Anna Smith Spark is stuck on a desert island for a year. She can only take 3 books with her; what are they?
Gods! No, that would be absolutely appalling. I literally cannot sleep without reading for at least half an hour first (and enjoying the book, obviously!), so only having three books would be a curse. If I didn’t feel like rereading any of the three again I wouldn’t be able to sleep.
The other problem is that I’m a terrible rereader, so the books I love and can’t live without are already so familiar to me I know bits of them off by heart. (So I suppose I could try rewriting them from memory and end up with more than three books…)
But three books, okay:
- Tolstoy, War and Peace. Has everything. Amazing battles. Romantic melodrama. Beautifully observed family life. Tragedy. Catastrophe. True love. And eventually on my island I’d be forced to read the loopy epilogue philosophy of history bit I’ve skipped every time without regret. Also it’s massive.
- Mary Stewart, The Hollow Hills. The middle book in her Merlin trilogy. My second most beloved comfort read (first is Mary Renault’s The Persian Boy, the book I love beyond reason, the most sacred book to me, but it’s a lot shorter and I seriously know sections off by heart, I’ve read it so many times I’m kind of bored by it even as I marvel yet again at its perfection). The perfect desert island book as it’s about travel, quests, chance meetings, waiting patiently and alone for something amazing to happen – and about destiny, high magic, living in the shadow of a god. Stewart’s descriptions of the wild British landscape, often in winter, would keep me sane on my desert island longing to walk the moors and peaks.
- M John Harrision, Viriconium. The greatest masterwork of fantasy ever written. All other fantasy novels are but a footnote to Viriconium’s strange brilliance, as I said to Steve Erikson (not sure he was entirely impressed when I clarified that included MBoftF). Remembering a human being was capable of writing this book makes me want to shout for joy, cry that I’ll never write something so god myself, then write and write and write to try. So it would be good to have it with me as I paced my island bored and longing for home, it might me feel a bit better about the experience reminding myself this book exists. The cover alone cheers me up.
Finally, Congratulations on signing with Lunar Press for your upcoming novel A Woman of the Sword. It looks fantastic! Can you tell us a little bit about it please?

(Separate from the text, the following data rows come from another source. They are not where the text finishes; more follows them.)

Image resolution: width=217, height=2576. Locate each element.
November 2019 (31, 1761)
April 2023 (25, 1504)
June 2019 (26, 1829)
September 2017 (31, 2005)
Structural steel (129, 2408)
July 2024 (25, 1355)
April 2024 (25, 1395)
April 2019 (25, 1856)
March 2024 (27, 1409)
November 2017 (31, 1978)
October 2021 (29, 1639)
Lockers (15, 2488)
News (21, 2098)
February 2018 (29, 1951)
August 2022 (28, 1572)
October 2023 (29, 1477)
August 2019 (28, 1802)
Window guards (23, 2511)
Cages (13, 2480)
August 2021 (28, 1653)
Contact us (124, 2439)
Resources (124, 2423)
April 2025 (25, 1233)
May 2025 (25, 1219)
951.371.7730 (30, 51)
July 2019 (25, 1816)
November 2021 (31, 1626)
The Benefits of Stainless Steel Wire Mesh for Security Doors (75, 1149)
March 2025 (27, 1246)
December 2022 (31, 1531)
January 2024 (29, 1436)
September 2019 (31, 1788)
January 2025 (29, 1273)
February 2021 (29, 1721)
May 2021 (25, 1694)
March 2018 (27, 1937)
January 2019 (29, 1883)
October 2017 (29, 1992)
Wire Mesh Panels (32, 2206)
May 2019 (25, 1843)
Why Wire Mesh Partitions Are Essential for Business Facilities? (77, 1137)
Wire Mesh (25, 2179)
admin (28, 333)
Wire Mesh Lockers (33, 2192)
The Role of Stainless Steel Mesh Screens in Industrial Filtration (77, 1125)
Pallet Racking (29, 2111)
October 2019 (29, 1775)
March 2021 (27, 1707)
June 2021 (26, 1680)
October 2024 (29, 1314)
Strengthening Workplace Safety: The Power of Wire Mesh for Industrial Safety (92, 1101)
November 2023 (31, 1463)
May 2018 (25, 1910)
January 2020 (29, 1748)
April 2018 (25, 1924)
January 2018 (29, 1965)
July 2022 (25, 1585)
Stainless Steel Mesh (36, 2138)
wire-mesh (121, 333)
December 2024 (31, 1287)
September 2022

A Woman of the Sword is very dark and brutal, even bleak, and very personal to me. It’s the story of Marith’s war told from the perspective of a working-class woman, caught up in the catastrophe of war but finding possibilities in it as well as ruin. It’s very much about me as a woman and a mother putting myself into Marith’s army, what would I find there? The pity of war, yes, but also other things. It’s my coda to Empires of Dust. You can watch me reading the opening chapter here:
It’s not a big commercial novel, it’s with a small press because it’s literary and doesn’t give easy answers. It’s a very important book to me personally.